▶ Task item
Look below for the line that has "299x211 pixels.". Set down the lines from there through the line that has "You are a computer-use agent. The image size is (890, 415).", exactly as written.

▶ Source data
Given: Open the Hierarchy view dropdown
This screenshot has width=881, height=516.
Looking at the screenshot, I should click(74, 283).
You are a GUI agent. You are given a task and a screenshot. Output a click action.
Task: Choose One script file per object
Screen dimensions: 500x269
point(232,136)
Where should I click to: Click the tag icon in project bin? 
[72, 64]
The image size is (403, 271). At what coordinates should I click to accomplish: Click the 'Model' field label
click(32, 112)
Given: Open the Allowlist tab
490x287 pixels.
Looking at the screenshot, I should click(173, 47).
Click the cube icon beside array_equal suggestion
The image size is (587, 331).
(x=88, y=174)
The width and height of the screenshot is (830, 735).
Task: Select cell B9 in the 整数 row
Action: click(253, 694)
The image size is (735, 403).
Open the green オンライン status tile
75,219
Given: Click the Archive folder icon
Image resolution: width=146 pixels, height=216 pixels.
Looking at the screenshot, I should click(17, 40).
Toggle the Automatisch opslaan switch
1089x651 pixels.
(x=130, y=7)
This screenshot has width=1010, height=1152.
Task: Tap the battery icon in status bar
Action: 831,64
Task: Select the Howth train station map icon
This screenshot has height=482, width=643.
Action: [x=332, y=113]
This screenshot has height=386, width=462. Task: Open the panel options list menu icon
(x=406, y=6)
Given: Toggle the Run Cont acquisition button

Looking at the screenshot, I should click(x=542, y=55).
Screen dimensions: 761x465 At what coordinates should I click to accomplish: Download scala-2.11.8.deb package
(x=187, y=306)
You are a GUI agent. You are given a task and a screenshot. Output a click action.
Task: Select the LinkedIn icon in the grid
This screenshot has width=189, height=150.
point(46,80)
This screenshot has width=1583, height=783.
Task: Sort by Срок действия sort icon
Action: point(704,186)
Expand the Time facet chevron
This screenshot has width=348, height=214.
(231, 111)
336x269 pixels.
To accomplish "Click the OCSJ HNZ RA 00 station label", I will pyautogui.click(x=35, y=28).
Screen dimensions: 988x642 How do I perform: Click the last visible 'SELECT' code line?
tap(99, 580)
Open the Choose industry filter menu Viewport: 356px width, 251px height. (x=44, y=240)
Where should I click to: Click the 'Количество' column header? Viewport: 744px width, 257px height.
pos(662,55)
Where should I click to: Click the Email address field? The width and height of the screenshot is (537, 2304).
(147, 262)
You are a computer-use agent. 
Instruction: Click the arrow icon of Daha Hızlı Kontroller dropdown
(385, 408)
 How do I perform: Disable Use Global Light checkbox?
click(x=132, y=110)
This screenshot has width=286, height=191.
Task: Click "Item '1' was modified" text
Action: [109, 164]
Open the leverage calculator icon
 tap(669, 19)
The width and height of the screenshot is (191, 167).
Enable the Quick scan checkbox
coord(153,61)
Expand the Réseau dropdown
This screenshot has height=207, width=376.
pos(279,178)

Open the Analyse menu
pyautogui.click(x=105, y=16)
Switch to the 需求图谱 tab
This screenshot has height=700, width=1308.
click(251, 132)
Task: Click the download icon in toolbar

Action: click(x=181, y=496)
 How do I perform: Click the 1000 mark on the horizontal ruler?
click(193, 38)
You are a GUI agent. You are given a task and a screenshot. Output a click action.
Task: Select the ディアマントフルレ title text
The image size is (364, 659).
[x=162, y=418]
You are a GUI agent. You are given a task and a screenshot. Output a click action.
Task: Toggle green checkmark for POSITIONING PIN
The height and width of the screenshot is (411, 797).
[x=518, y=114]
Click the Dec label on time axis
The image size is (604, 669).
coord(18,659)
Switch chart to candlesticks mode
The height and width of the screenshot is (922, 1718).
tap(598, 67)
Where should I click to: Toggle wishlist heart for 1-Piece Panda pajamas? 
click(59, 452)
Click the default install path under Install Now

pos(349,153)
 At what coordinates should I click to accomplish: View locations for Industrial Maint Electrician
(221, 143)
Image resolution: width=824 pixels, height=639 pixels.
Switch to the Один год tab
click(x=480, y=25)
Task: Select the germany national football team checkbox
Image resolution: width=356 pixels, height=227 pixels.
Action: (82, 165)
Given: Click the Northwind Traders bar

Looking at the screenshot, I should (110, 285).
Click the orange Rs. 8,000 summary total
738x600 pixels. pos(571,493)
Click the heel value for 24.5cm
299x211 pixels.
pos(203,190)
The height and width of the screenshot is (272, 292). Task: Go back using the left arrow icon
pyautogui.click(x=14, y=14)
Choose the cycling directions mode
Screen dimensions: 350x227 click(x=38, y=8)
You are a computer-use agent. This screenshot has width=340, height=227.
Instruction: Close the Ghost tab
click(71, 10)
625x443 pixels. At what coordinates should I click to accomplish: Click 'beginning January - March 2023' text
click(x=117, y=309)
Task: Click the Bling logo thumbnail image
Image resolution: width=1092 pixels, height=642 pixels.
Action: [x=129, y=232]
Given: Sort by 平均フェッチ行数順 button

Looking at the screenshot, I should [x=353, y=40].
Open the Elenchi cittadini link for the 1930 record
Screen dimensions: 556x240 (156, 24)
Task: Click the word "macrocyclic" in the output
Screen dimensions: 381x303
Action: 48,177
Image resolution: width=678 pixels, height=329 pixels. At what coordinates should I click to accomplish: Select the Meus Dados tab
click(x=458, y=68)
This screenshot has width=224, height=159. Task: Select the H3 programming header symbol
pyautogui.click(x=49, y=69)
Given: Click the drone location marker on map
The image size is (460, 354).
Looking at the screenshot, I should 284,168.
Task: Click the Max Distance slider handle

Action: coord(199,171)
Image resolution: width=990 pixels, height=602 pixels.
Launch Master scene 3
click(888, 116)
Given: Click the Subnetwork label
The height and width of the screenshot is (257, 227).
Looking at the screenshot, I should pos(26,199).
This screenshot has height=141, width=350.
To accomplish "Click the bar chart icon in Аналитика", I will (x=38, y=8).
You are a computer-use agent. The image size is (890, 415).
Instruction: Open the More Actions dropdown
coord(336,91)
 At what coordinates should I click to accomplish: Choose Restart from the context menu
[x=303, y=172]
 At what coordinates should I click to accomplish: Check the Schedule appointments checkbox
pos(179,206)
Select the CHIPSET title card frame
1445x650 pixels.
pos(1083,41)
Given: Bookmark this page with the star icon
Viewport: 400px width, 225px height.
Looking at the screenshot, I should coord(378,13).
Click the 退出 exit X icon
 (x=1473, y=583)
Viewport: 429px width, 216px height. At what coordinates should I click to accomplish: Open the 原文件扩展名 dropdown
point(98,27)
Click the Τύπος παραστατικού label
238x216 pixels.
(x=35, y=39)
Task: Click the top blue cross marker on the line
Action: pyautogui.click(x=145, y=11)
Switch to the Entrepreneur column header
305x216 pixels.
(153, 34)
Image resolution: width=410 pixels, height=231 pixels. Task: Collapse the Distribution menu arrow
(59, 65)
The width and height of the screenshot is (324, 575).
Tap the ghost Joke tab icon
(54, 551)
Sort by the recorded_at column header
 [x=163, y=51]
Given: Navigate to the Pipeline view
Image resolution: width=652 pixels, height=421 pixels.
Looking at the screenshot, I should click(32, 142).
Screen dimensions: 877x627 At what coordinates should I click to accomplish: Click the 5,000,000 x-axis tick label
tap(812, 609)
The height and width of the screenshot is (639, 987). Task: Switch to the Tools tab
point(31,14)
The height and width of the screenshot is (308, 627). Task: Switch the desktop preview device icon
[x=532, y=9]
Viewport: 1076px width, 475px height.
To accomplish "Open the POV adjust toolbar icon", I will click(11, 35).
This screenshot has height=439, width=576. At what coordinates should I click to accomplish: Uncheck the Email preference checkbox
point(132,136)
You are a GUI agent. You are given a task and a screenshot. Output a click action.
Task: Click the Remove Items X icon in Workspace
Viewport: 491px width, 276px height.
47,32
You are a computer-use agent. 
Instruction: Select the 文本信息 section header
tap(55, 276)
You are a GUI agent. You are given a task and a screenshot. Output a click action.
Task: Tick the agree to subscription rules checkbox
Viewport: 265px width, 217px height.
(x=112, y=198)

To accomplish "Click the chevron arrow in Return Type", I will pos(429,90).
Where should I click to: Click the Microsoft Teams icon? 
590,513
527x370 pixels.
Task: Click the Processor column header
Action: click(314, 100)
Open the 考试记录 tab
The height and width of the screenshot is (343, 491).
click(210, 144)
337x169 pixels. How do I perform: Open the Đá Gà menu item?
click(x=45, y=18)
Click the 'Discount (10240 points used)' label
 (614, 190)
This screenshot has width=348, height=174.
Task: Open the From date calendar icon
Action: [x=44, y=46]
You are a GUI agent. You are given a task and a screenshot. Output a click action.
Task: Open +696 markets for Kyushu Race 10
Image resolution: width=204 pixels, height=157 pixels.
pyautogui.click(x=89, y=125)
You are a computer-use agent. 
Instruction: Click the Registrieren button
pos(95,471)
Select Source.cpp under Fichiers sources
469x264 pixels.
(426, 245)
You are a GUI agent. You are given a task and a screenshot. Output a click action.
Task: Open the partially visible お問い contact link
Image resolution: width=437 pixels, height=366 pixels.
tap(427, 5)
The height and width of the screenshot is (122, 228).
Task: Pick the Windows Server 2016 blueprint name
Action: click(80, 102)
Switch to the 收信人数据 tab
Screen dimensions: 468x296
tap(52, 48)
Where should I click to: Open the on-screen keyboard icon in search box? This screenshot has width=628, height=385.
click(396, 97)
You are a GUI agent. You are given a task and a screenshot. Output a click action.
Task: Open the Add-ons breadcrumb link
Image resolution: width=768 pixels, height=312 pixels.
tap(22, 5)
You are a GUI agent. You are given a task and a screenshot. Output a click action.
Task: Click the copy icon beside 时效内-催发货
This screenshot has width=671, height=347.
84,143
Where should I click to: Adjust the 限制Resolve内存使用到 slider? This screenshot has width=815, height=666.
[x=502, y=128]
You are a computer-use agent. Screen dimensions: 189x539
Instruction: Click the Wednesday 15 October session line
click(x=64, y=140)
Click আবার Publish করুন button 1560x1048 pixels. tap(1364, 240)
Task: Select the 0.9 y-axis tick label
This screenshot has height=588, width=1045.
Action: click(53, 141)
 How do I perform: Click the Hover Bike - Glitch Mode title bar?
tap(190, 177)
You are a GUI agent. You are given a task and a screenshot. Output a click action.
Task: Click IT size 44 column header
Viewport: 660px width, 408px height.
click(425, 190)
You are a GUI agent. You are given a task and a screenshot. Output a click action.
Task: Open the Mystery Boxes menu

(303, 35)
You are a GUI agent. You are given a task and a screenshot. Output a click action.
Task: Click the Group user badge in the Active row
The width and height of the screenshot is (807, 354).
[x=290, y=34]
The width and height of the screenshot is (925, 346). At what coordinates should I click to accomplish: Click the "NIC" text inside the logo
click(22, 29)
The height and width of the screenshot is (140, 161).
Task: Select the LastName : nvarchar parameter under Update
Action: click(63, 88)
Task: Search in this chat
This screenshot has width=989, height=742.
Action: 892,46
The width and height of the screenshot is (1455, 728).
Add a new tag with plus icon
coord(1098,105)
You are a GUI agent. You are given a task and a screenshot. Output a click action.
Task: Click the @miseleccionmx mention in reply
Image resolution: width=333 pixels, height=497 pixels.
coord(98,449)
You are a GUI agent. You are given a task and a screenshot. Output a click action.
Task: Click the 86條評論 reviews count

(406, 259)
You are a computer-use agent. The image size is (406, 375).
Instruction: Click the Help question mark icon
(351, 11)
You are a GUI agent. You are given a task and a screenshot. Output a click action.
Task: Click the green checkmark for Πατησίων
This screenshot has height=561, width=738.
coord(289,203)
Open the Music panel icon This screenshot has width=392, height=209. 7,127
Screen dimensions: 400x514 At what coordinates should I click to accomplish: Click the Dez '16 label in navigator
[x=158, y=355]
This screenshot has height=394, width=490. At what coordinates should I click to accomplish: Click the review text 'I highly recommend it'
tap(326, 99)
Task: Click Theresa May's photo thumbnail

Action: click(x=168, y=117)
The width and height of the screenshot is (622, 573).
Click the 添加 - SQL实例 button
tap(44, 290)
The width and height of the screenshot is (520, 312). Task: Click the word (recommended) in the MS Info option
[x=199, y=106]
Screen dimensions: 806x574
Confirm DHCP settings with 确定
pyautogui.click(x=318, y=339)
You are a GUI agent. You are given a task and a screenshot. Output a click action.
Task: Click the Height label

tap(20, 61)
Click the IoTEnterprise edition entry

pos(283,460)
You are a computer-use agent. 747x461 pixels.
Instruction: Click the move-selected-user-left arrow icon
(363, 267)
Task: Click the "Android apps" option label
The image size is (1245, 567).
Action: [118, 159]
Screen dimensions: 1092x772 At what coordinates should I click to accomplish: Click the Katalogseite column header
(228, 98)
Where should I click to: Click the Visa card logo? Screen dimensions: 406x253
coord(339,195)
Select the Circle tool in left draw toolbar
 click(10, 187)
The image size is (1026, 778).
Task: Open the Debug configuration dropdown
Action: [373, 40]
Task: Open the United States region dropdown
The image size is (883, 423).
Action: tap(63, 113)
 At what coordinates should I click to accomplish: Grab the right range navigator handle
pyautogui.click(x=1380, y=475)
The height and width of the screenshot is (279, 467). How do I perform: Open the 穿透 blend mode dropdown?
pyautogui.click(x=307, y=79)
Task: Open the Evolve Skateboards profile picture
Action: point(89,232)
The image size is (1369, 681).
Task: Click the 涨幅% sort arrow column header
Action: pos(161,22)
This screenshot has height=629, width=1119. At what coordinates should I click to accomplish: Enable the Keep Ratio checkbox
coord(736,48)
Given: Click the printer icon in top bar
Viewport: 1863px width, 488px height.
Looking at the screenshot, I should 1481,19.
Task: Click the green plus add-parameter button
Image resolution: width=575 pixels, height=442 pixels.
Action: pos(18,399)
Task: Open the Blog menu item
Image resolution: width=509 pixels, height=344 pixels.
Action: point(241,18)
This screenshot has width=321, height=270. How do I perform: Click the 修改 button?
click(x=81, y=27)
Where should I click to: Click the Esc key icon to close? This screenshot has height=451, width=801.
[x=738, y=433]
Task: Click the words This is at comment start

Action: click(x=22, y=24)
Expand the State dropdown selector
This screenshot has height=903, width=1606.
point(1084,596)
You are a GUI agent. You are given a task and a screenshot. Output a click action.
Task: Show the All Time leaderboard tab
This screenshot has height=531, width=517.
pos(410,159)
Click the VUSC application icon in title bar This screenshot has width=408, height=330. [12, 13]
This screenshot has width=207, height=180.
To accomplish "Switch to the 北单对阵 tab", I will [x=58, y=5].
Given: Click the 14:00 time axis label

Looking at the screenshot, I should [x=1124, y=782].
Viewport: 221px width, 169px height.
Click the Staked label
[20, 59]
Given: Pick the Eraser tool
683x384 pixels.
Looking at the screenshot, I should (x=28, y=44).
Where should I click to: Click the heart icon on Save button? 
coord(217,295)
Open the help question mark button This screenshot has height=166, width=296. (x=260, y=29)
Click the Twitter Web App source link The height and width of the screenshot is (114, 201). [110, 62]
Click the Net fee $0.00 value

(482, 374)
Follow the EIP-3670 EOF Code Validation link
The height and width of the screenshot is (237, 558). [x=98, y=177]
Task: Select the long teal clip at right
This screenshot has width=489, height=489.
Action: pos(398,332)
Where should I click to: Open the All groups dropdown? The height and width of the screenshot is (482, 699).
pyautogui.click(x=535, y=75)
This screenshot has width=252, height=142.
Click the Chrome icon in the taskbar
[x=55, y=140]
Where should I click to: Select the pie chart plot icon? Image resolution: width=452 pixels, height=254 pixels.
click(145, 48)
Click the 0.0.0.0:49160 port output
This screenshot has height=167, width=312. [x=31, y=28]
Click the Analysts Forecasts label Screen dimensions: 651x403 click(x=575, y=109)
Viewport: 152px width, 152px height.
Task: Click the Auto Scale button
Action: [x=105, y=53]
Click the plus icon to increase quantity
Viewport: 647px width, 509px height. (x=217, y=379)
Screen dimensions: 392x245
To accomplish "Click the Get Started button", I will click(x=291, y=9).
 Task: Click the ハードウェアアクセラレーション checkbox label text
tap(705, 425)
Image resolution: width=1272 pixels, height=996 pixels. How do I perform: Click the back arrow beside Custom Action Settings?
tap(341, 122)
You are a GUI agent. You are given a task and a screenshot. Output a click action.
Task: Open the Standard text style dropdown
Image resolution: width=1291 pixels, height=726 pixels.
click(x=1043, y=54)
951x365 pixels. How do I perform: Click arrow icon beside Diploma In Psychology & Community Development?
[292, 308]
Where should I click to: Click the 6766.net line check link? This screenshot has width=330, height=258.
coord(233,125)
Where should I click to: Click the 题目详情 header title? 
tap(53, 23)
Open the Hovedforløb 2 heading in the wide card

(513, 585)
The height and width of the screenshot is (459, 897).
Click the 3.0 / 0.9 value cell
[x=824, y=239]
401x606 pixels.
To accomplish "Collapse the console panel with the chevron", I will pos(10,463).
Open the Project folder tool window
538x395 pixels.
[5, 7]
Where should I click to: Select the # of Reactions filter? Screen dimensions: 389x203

▶ Your response
299x211 pixels.
pos(203,190)
The height and width of the screenshot is (272, 292). Task: Go back using the left arrow icon
pyautogui.click(x=14, y=14)
Choose the cycling directions mode
Screen dimensions: 350x227 click(x=38, y=8)
You are a computer-use agent. This screenshot has width=340, height=227.
Instruction: Close the Ghost tab
click(71, 10)
625x443 pixels. At what coordinates should I click to accomplish: Click 'beginning January - March 2023' text
click(x=117, y=309)
Task: Click the Bling logo thumbnail image
Image resolution: width=1092 pixels, height=642 pixels.
Action: [x=129, y=232]
Given: Sort by 平均フェッチ行数順 button

Looking at the screenshot, I should [x=353, y=40].
Open the Elenchi cittadini link for the 1930 record
Screen dimensions: 556x240 (156, 24)
Task: Click the word "macrocyclic" in the output
Screen dimensions: 381x303
Action: 48,177
Image resolution: width=678 pixels, height=329 pixels. At what coordinates should I click to accomplish: Select the Meus Dados tab
click(x=458, y=68)
This screenshot has width=224, height=159. Task: Select the H3 programming header symbol
pyautogui.click(x=49, y=69)
Given: Click the drone location marker on map
The image size is (460, 354).
Looking at the screenshot, I should 284,168.
Task: Click the Max Distance slider handle

Action: coord(199,171)
Image resolution: width=990 pixels, height=602 pixels.
Launch Master scene 3
click(888, 116)
Given: Click the Subnetwork label
The height and width of the screenshot is (257, 227).
Looking at the screenshot, I should pos(26,199).
This screenshot has height=141, width=350.
To accomplish "Click the bar chart icon in Аналитика", I will (x=38, y=8).
You are a computer-use agent. The image size is (890, 415).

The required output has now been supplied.